Every entry here should be copied exactly.

---------- PROVIDED RECORDS

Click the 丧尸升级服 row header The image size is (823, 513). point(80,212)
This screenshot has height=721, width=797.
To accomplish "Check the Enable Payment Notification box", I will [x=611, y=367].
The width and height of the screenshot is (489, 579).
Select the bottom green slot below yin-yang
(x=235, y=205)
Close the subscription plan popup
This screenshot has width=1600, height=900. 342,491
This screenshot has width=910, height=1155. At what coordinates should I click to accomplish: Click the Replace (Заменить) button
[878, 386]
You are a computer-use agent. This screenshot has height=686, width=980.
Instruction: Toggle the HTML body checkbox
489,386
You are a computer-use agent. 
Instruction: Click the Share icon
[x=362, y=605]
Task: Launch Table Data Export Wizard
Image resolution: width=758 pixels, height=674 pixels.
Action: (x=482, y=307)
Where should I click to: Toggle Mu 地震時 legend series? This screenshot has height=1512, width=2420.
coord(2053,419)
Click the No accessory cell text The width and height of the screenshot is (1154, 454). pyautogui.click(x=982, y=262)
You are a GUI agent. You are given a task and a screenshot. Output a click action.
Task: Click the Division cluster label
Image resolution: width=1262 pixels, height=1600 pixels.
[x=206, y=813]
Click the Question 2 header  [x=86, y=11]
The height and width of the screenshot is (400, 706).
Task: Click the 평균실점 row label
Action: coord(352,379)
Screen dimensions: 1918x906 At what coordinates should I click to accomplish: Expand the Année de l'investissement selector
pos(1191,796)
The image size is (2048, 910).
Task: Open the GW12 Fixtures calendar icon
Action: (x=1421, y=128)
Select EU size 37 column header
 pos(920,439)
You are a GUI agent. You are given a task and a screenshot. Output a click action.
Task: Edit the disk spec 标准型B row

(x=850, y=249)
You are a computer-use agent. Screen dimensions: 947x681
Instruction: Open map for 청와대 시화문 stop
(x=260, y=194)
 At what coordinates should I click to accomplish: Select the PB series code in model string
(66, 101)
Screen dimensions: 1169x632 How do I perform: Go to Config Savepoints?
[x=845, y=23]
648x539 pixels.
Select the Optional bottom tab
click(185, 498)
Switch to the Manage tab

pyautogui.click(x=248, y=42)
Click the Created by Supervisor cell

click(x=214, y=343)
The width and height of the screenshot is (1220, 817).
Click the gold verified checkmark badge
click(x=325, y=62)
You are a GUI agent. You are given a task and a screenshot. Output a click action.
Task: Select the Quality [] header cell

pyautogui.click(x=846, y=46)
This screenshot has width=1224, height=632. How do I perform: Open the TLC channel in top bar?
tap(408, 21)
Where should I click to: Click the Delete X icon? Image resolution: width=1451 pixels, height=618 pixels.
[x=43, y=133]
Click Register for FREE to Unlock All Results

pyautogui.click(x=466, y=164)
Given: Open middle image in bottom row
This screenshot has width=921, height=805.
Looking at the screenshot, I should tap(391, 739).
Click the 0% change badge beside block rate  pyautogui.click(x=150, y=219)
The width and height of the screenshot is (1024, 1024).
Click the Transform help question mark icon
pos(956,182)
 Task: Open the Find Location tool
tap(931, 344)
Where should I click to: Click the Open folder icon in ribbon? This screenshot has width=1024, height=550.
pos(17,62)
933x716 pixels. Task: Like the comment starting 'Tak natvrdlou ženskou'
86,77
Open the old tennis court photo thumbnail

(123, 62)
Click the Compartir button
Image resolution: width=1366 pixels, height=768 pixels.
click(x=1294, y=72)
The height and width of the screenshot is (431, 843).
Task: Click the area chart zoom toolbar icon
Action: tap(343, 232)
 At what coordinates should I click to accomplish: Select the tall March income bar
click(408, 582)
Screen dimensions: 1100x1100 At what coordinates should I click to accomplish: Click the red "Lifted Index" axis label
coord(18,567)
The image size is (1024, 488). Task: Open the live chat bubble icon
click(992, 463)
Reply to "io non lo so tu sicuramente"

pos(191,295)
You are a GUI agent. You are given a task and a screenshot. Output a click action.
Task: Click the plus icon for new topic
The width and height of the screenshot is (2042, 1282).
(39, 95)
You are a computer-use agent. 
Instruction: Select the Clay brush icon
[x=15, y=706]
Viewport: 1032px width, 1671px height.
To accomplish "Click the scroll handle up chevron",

--------------------

▶ EXERCISE RESPONSE
Click the 丧尸升级服 row header The image size is (823, 513). point(80,212)
This screenshot has height=721, width=797.
To accomplish "Check the Enable Payment Notification box", I will [x=611, y=367].
The width and height of the screenshot is (489, 579).
Select the bottom green slot below yin-yang
(x=235, y=205)
Close the subscription plan popup
This screenshot has width=1600, height=900. 342,491
This screenshot has width=910, height=1155. At what coordinates should I click to accomplish: Click the Replace (Заменить) button
[878, 386]
You are a computer-use agent. This screenshot has height=686, width=980.
Instruction: Toggle the HTML body checkbox
489,386
You are a computer-use agent. 
Instruction: Click the Share icon
[x=362, y=605]
Task: Launch Table Data Export Wizard
Image resolution: width=758 pixels, height=674 pixels.
Action: (x=482, y=307)
Where should I click to: Toggle Mu 地震時 legend series? This screenshot has height=1512, width=2420.
coord(2053,419)
Click the No accessory cell text The width and height of the screenshot is (1154, 454). pyautogui.click(x=982, y=262)
You are a GUI agent. You are given a task and a screenshot. Output a click action.
Task: Click the Division cluster label
Image resolution: width=1262 pixels, height=1600 pixels.
[x=206, y=813]
Click the Question 2 header  [x=86, y=11]
The height and width of the screenshot is (400, 706).
Task: Click the 평균실점 row label
Action: coord(352,379)
Screen dimensions: 1918x906 At what coordinates should I click to accomplish: Expand the Année de l'investissement selector
pos(1191,796)
The image size is (2048, 910).
Task: Open the GW12 Fixtures calendar icon
Action: (x=1421, y=128)
Select EU size 37 column header
 pos(920,439)
You are a GUI agent. You are given a task and a screenshot. Output a click action.
Task: Edit the disk spec 标准型B row

(x=850, y=249)
You are a computer-use agent. Screen dimensions: 947x681
Instruction: Open map for 청와대 시화문 stop
(x=260, y=194)
 At what coordinates should I click to accomplish: Select the PB series code in model string
(66, 101)
Screen dimensions: 1169x632 How do I perform: Go to Config Savepoints?
[x=845, y=23]
648x539 pixels.
Select the Optional bottom tab
click(185, 498)
Switch to the Manage tab

pyautogui.click(x=248, y=42)
Click the Created by Supervisor cell

click(x=214, y=343)
The width and height of the screenshot is (1220, 817).
Click the gold verified checkmark badge
click(x=325, y=62)
You are a GUI agent. You are given a task and a screenshot. Output a click action.
Task: Select the Quality [] header cell

pyautogui.click(x=846, y=46)
This screenshot has width=1224, height=632. How do I perform: Open the TLC channel in top bar?
tap(408, 21)
Where should I click to: Click the Delete X icon? Image resolution: width=1451 pixels, height=618 pixels.
[x=43, y=133]
Click Register for FREE to Unlock All Results

pyautogui.click(x=466, y=164)
Given: Open middle image in bottom row
This screenshot has width=921, height=805.
Looking at the screenshot, I should tap(391, 739).
Click the 0% change badge beside block rate  pyautogui.click(x=150, y=219)
The width and height of the screenshot is (1024, 1024).
Click the Transform help question mark icon
pos(956,182)
 Task: Open the Find Location tool
tap(931, 344)
Where should I click to: Click the Open folder icon in ribbon? This screenshot has width=1024, height=550.
pos(17,62)
933x716 pixels. Task: Like the comment starting 'Tak natvrdlou ženskou'
86,77
Open the old tennis court photo thumbnail

(123, 62)
Click the Compartir button
Image resolution: width=1366 pixels, height=768 pixels.
click(x=1294, y=72)
The height and width of the screenshot is (431, 843).
Task: Click the area chart zoom toolbar icon
Action: tap(343, 232)
 At what coordinates should I click to accomplish: Select the tall March income bar
click(408, 582)
Screen dimensions: 1100x1100 At what coordinates should I click to accomplish: Click the red "Lifted Index" axis label
coord(18,567)
The image size is (1024, 488). Task: Open the live chat bubble icon
click(992, 463)
Reply to "io non lo so tu sicuramente"

pos(191,295)
You are a GUI agent. You are given a task and a screenshot. Output a click action.
Task: Click the plus icon for new topic
The width and height of the screenshot is (2042, 1282).
(39, 95)
You are a computer-use agent. 
Instruction: Select the Clay brush icon
[x=15, y=706]
Viewport: 1032px width, 1671px height.
To accomplish "Click the scroll handle up chevron",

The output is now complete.